+++ Provided records +++

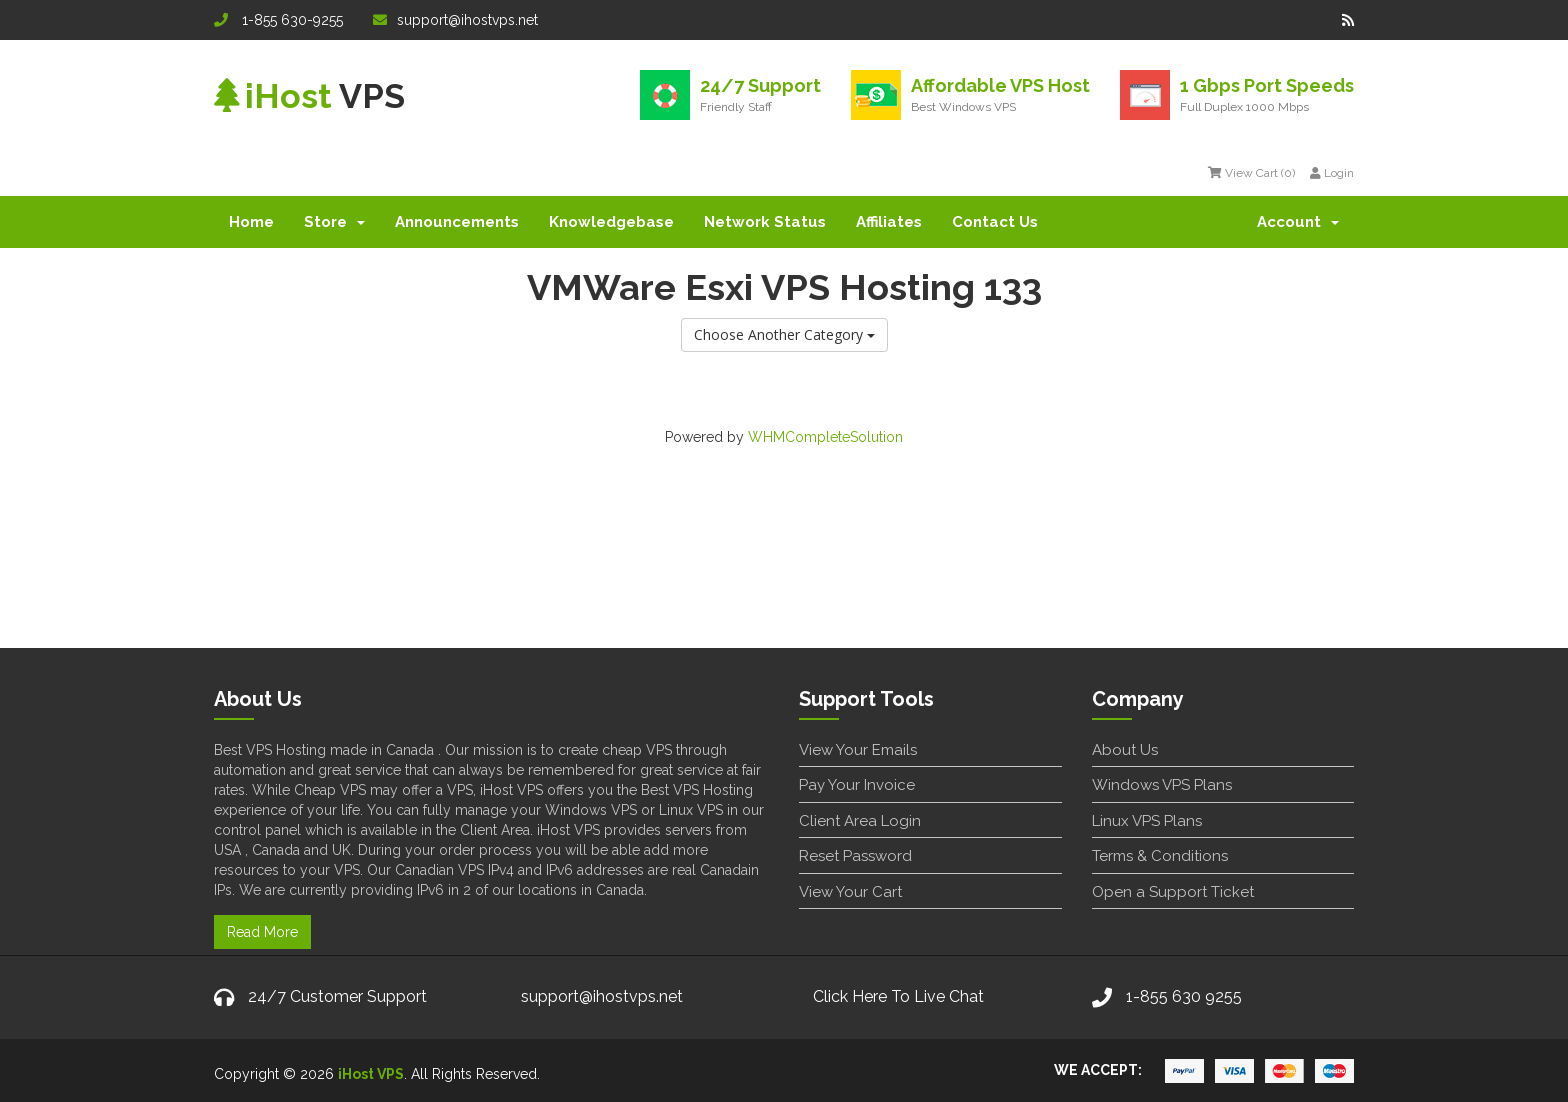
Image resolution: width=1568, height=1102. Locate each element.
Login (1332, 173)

+++
+++ Provided records +++

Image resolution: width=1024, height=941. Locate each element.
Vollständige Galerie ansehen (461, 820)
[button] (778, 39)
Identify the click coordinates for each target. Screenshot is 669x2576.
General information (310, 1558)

+++

* [Aim of the task] Copy out the lines above verbatim, starting at the line that contains "Image resolution: width=1024, height=941." and ending at the line that contains "General information (310, 1558)", with both of those lines included.

* [Correct answer]
Image resolution: width=1024, height=941. Locate each element.
Vollständige Galerie ansehen (461, 820)
[button] (778, 39)
Identify the click coordinates for each target. Screenshot is 669x2576.
General information (310, 1558)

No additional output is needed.